ACTIVITY:
List the lines of the records as a numbered list, omitting blank lines, beginning at the line that contains "Describe the element" and ending after the line that contains "center [160, 320].". Leave the pictures out of the answer.

━━━ SUPPLIED ENTRIES ━━━

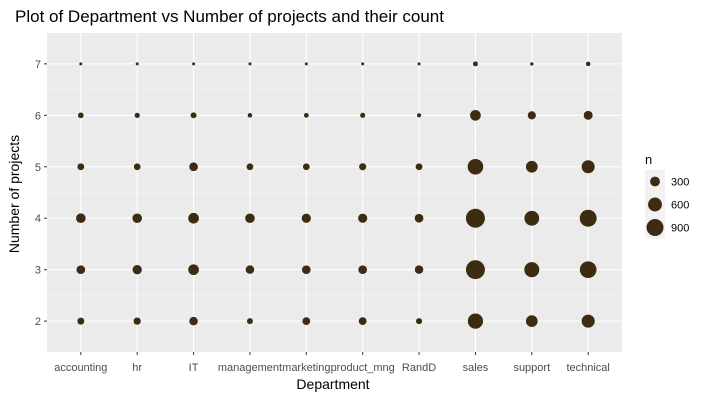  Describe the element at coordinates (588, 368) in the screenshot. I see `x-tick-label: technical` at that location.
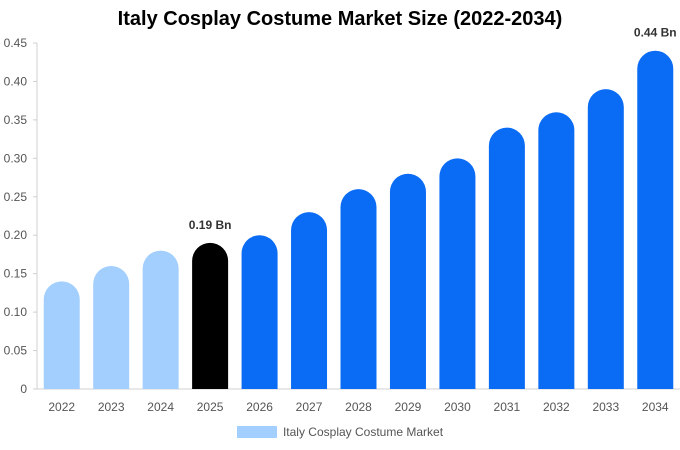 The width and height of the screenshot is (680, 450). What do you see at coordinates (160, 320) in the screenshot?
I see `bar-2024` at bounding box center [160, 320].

━━━
━━━ SUPPLIED ENTRIES ━━━

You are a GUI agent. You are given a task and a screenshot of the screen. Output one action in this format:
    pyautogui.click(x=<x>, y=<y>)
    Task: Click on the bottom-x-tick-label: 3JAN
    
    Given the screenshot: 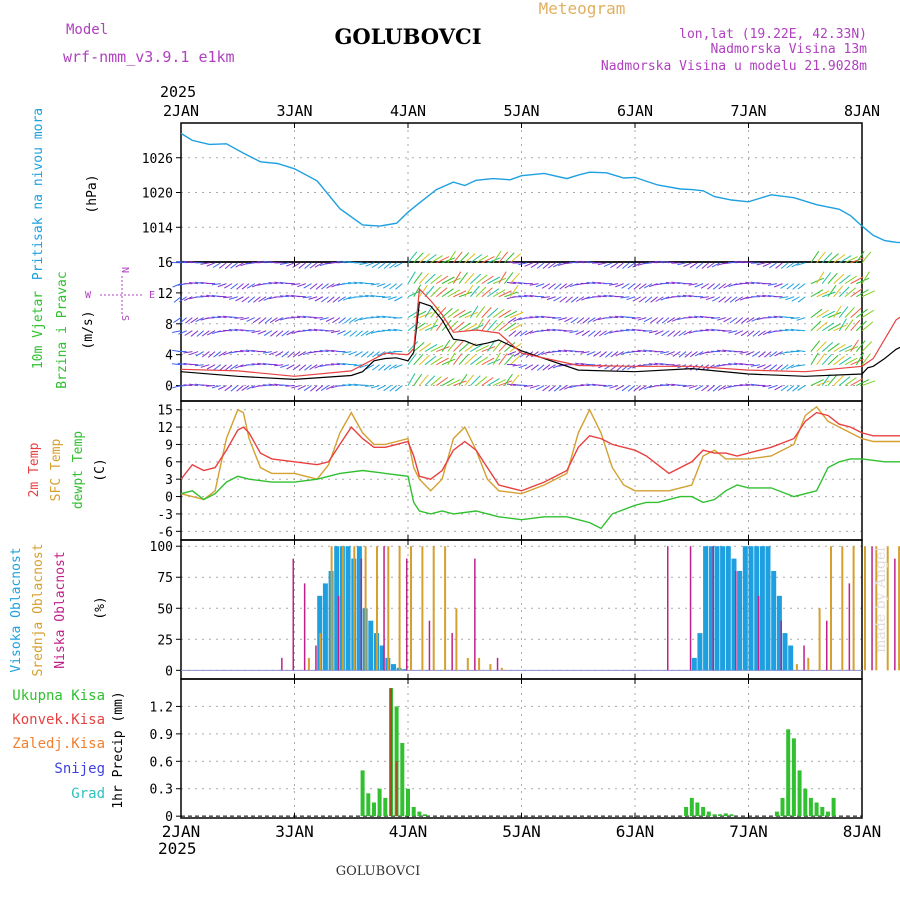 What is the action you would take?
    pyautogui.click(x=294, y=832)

━━━

RESULT OF THIS TASK:
1.   Describe the element at coordinates (588, 368) in the screenshot. I see `x-tick-label: technical` at that location.
2.  The width and height of the screenshot is (680, 450). What do you see at coordinates (160, 320) in the screenshot?
3. I see `bar-2024` at bounding box center [160, 320].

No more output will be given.